══ Exercise inputs

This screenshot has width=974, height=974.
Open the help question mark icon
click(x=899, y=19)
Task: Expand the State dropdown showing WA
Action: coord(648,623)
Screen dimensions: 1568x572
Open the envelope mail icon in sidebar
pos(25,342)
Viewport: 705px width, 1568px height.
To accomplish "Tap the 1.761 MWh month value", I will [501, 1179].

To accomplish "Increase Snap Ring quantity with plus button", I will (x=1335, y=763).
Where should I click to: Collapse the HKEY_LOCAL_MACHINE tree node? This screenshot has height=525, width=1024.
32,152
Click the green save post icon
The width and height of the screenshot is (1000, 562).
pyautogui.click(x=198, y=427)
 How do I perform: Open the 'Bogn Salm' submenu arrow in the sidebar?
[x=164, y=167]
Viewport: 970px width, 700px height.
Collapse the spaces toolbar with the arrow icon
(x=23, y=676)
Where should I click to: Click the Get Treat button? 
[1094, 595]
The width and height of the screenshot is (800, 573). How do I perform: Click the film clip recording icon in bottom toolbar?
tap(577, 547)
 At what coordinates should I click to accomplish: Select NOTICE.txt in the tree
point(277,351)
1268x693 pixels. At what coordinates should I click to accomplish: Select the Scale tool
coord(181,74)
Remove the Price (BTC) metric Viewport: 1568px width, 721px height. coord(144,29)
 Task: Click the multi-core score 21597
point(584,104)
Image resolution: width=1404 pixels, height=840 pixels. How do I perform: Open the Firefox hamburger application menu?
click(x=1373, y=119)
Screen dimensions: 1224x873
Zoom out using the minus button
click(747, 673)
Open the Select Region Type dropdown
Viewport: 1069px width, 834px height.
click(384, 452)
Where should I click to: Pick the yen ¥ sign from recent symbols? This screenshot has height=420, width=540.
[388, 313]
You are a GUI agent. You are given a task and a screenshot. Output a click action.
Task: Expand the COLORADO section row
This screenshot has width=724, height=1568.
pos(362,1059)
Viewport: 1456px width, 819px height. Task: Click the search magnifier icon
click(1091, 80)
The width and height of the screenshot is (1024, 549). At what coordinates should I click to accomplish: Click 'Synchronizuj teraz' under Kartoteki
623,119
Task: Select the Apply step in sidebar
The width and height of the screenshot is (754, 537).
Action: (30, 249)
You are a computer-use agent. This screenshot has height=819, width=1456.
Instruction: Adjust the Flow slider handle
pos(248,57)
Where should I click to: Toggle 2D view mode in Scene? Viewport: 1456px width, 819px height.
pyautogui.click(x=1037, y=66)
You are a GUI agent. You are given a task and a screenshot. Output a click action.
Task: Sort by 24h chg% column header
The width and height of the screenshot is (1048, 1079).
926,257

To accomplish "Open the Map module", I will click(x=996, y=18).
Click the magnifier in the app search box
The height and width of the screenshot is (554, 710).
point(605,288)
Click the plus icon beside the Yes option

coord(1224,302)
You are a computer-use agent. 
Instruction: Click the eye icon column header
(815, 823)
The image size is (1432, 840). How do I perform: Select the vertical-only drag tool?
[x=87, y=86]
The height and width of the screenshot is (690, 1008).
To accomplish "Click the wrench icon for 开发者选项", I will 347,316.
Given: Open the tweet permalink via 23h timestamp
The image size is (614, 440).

════

_What is needed_
Lay out the data above as a Markdown table with the columns Row and Line, giving each nonblank line its own numbered row and leaving out the blank lines.

_Reply to the task_
| Row | Line |
|---|---|
| 1 | This screenshot has width=974, height=974. |
| 2 | Open the help question mark icon |
| 3 | click(x=899, y=19) |
| 4 | Task: Expand the State dropdown showing WA |
| 5 | Action: coord(648,623) |
| 6 | Screen dimensions: 1568x572 |
| 7 | Open the envelope mail icon in sidebar |
| 8 | pos(25,342) |
| 9 | Viewport: 705px width, 1568px height. |
| 10 | To accomplish "Tap the 1.761 MWh month value", I will [501, 1179]. |
| 11 | To accomplish "Increase Snap Ring quantity with plus button", I will (x=1335, y=763). |
| 12 | Where should I click to: Collapse the HKEY_LOCAL_MACHINE tree node? This screenshot has height=525, width=1024. |
| 13 | 32,152 |
| 14 | Click the green save post icon |
| 15 | The width and height of the screenshot is (1000, 562). |
| 16 | pyautogui.click(x=198, y=427) |
| 17 |  How do I perform: Open the 'Bogn Salm' submenu arrow in the sidebar? |
| 18 | [x=164, y=167] |
| 19 | Viewport: 970px width, 700px height. |
| 20 | Collapse the spaces toolbar with the arrow icon |
| 21 | (x=23, y=676) |
| 22 | Where should I click to: Click the Get Treat button?  |
| 23 | [1094, 595] |
| 24 | The width and height of the screenshot is (800, 573). How do I perform: Click the film clip recording icon in bottom toolbar? |
| 25 | tap(577, 547) |
| 26 |  At what coordinates should I click to accomplish: Select NOTICE.txt in the tree |
| 27 | point(277,351) |
| 28 | 1268x693 pixels. At what coordinates should I click to accomplish: Select the Scale tool |
| 29 | coord(181,74) |
| 30 | Remove the Price (BTC) metric Viewport: 1568px width, 721px height. coord(144,29) |
| 31 |  Task: Click the multi-core score 21597 |
| 32 | point(584,104) |
| 33 | Image resolution: width=1404 pixels, height=840 pixels. How do I perform: Open the Firefox hamburger application menu? |
| 34 | click(x=1373, y=119) |
| 35 | Screen dimensions: 1224x873 |
| 36 | Zoom out using the minus button |
| 37 | click(747, 673) |
| 38 | Open the Select Region Type dropdown |
| 39 | Viewport: 1069px width, 834px height. |
| 40 | click(384, 452) |
| 41 | Where should I click to: Pick the yen ¥ sign from recent symbols? This screenshot has height=420, width=540. |
| 42 | [388, 313] |
| 43 | You are a GUI agent. You are given a task and a screenshot. Output a click action. |
| 44 | Task: Expand the COLORADO section row |
| 45 | This screenshot has width=724, height=1568. |
| 46 | pos(362,1059) |
| 47 | Viewport: 1456px width, 819px height. Task: Click the search magnifier icon |
| 48 | click(1091, 80) |
| 49 | The width and height of the screenshot is (1024, 549). At what coordinates should I click to accomplish: Click 'Synchronizuj teraz' under Kartoteki |
| 50 | 623,119 |
| 51 | Task: Select the Apply step in sidebar |
| 52 | The width and height of the screenshot is (754, 537). |
| 53 | Action: (30, 249) |
| 54 | You are a computer-use agent. This screenshot has height=819, width=1456. |
| 55 | Instruction: Adjust the Flow slider handle |
| 56 | pos(248,57) |
| 57 | Where should I click to: Toggle 2D view mode in Scene? Viewport: 1456px width, 819px height. |
| 58 | pyautogui.click(x=1037, y=66) |
| 59 | You are a GUI agent. You are given a task and a screenshot. Output a click action. |
| 60 | Task: Sort by 24h chg% column header |
| 61 | The width and height of the screenshot is (1048, 1079). |
| 62 | 926,257 |
| 63 | To accomplish "Open the Map module", I will click(x=996, y=18). |
| 64 | Click the magnifier in the app search box |
| 65 | The height and width of the screenshot is (554, 710). |
| 66 | point(605,288) |
| 67 | Click the plus icon beside the Yes option |
| 68 | coord(1224,302) |
| 69 | You are a computer-use agent.  |
| 70 | Instruction: Click the eye icon column header |
| 71 | (815, 823) |
| 72 | The image size is (1432, 840). How do I perform: Select the vertical-only drag tool? |
| 73 | [x=87, y=86] |
| 74 | The height and width of the screenshot is (690, 1008). |
| 75 | To accomplish "Click the wrench icon for 开发者选项", I will 347,316. |
| 76 | Given: Open the tweet permalink via 23h timestamp |
| 77 | The image size is (614, 440). |